§ Petunjuk dan Ketentuan:
Skalakan ulang koordinat pada jawaban dengan mengalikannya dengan 2,1 lalu membulatkannya ke bilangan bulat, dengan nilai setengah dibulatkan ke atas. Angka di dalam permintaan tidak diubah. Tulis kembali hanya baris yang dimulai dari baris yang memuat "The height and" sampai akhir baris dataset, beserta permintaannya, dan jangan sertakan gambar dalam jawaban.
----
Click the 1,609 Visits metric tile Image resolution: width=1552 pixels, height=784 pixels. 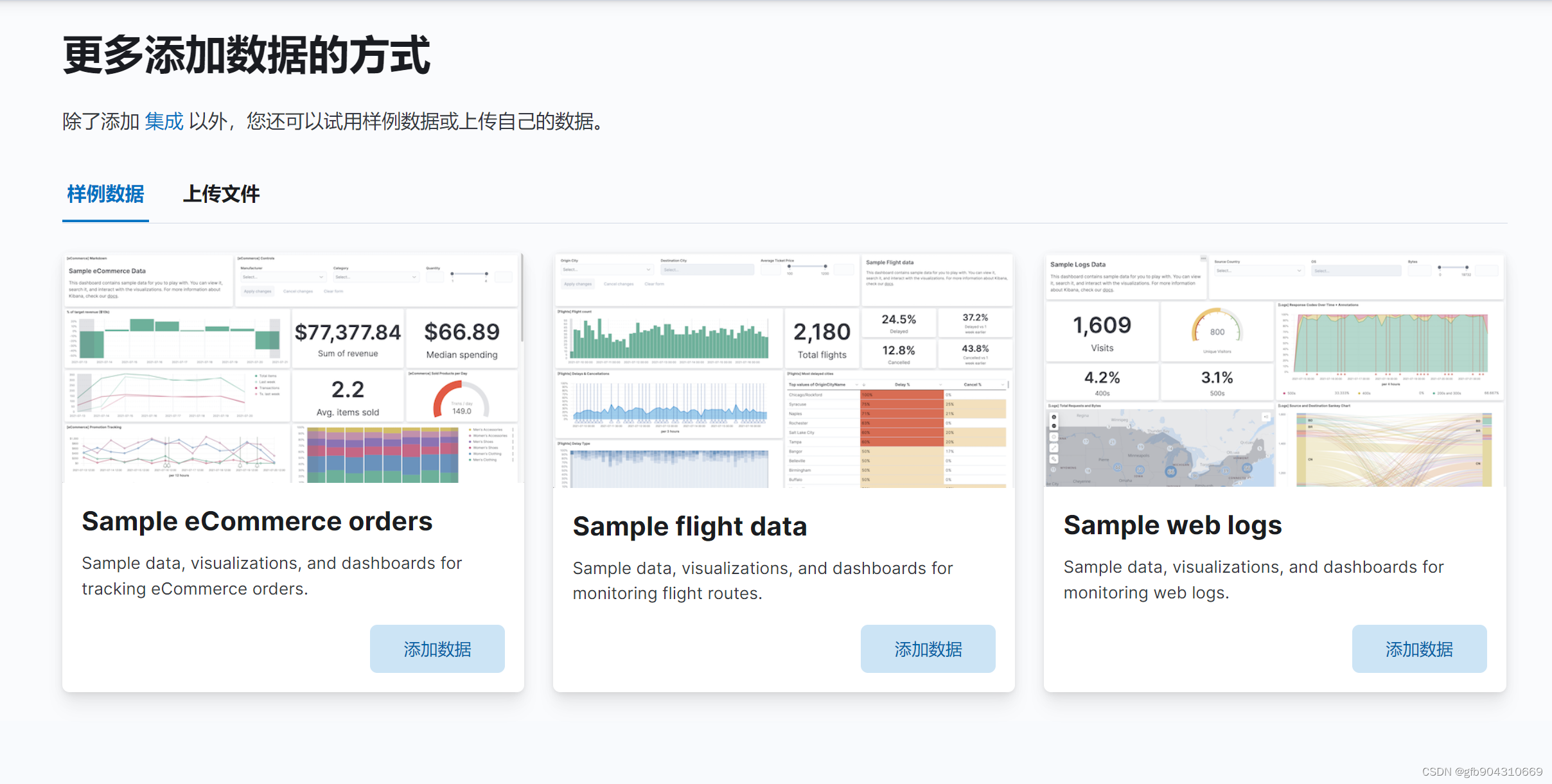point(1102,333)
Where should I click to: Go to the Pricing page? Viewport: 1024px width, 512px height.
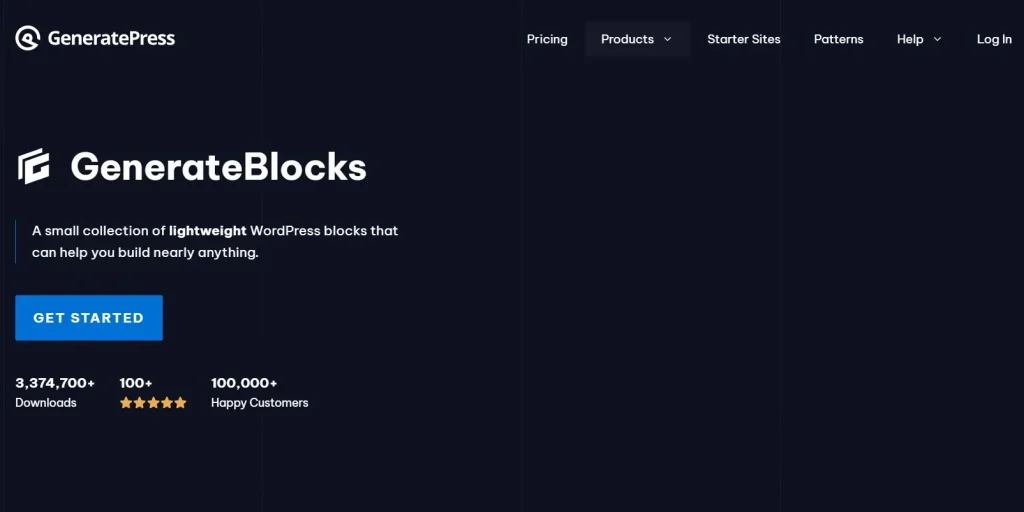coord(547,39)
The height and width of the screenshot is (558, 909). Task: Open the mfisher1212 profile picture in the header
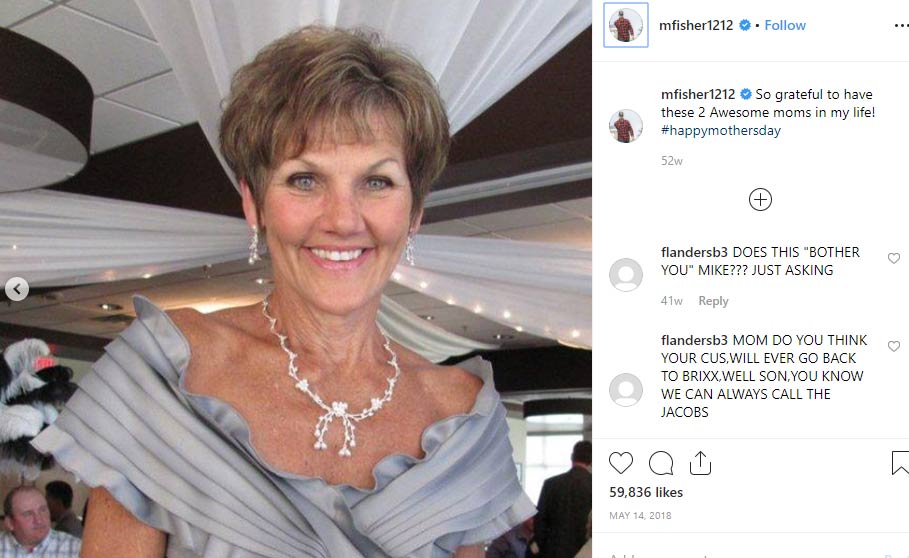tap(626, 26)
----
§ Jawaban Tugas Ini:
The height and width of the screenshot is (558, 909). Task: Open the mfisher1212 profile picture in the header
tap(1315, 55)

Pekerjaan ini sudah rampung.